Oct. 10, 2022: Two graduate students, Maya Brown and Alexander Taylor, sue to stop the forgiveness plan.

Oct. 17, 2022: StudentAid.gov goes live, letting borrowers submit applications for loan forgiveness.

Oct. 21, 2022: The 8th Circuit Court of Appeals issues a stay on the debt relief plan.

Nov. 10, 2022: After Texas judge Mark Pittman, who was appointed by former president Donald Trump, blocks the program, the education department stops taking more applications for loan forgiveness. Applications that have already been submitted are placed on hold.

Nov. 14, 2022: The 8th US Circuit Court of Appeals in St. Louis issues a nationwide injunction extending the temporary block.

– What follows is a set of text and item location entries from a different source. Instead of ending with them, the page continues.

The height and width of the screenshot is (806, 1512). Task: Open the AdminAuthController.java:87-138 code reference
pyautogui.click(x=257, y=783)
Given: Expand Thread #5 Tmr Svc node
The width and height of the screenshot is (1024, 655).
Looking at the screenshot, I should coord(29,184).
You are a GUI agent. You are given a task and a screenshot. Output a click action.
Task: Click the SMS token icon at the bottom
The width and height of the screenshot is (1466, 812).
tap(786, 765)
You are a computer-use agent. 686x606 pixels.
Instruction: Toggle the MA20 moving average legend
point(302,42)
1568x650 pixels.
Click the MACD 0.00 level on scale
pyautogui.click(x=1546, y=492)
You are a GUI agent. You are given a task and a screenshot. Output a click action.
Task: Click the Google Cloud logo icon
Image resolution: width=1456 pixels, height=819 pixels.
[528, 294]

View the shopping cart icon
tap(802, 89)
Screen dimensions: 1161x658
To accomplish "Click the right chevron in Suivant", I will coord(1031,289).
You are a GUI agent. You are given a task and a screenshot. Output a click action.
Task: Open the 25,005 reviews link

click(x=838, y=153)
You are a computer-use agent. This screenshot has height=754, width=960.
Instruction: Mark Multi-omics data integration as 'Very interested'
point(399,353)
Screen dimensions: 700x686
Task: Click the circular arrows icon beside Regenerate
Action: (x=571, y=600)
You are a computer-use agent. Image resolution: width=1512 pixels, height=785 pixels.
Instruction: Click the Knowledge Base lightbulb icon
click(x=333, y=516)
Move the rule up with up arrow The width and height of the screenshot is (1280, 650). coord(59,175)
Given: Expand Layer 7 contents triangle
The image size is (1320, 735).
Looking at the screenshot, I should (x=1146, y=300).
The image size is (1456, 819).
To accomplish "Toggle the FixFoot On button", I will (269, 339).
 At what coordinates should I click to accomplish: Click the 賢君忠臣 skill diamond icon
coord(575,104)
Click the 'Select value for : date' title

Nov. 18, 2022: The Biden administration asks the Supreme Court to lift the nationwide injunction barring the program.

Nov. 22, 2022: The Biden administration extends the pause on repayments while awaiting a decision from the court.

Dec. 31, 2022: Date by which the pause on student loan repayment, interest, and collections, was meant to end. The resumption was put on hold as the program became the subject of lawsuits. Payments will resume 60 days after the department is permitted to implement the program or the litigation is resolved—if neither occurs, they will resume 60 days after June 30, 2023.

Quotable: Republicans question Biden’s authority

“This represents one of the largest expenditures in the nation’s history, carried out in the face of clear congressional opposition and supported by no accepted principles of statutory interpretation—let alone the specific statement that is necessary before the executive branch can spend Treasury funds.”A brief filed by former federal judge Michael McConnell and former attorney general William P. Barr, among others.

Student loan forgiveness, by the digits

$430 billion: Size of the student loan forgiveness program

26 million: People who’ve provided the DoE with the necessary information to be considered for debt relief

16 million: Borrowers who’d been approved for debt forgiveness before the education department temporarily stopped accepting applications

$1.75 trillion: Outstanding student loans in the US

51%: Americans who support Biden’s debt forgiveness plan, according to a YouGov-The Economist poll

220: Executive orders signed by Biden’s predecessor Donald Trump during his four years in office—more than any president in a single term since Jimmy Carter, according to the American Presidency Project. The courts have allowed most to stand

107: Executive orders Biden has signed since taking office in January 2021

More than 128: The number of legislators—more than half of House Republicans–who filed a brief arguing Biden’s forgiveness program “raises significant separation of powers concerns”

One more thing: The major questions doctrine

Since Biden has taken office, the Supreme Court has on occasion relied on the major questions doctrine which argues that administrative agencies’ decisions of “vast economic and political significance” should be based on clear support from Congress.

It’s been used to block other covid-related reliefs by Biden, including an eviction moratorium and vaccinate-or-test mandate for large employers. It’s also been used for non-pandemic issues like restricting the Environmental Protection Agency’s (EPA) power to regulate carbon emissions from power plants. It’s possible the justices will use this concept as the basis to strike down the student debt relief program.

Republicans are all for it, but Biden’s aides argue the concept was unfairly coined to stymie progressive policies. Whatever the justices’ decision, the hearing and subsequent judgment will at least end months of uncertainty—for better or for worse.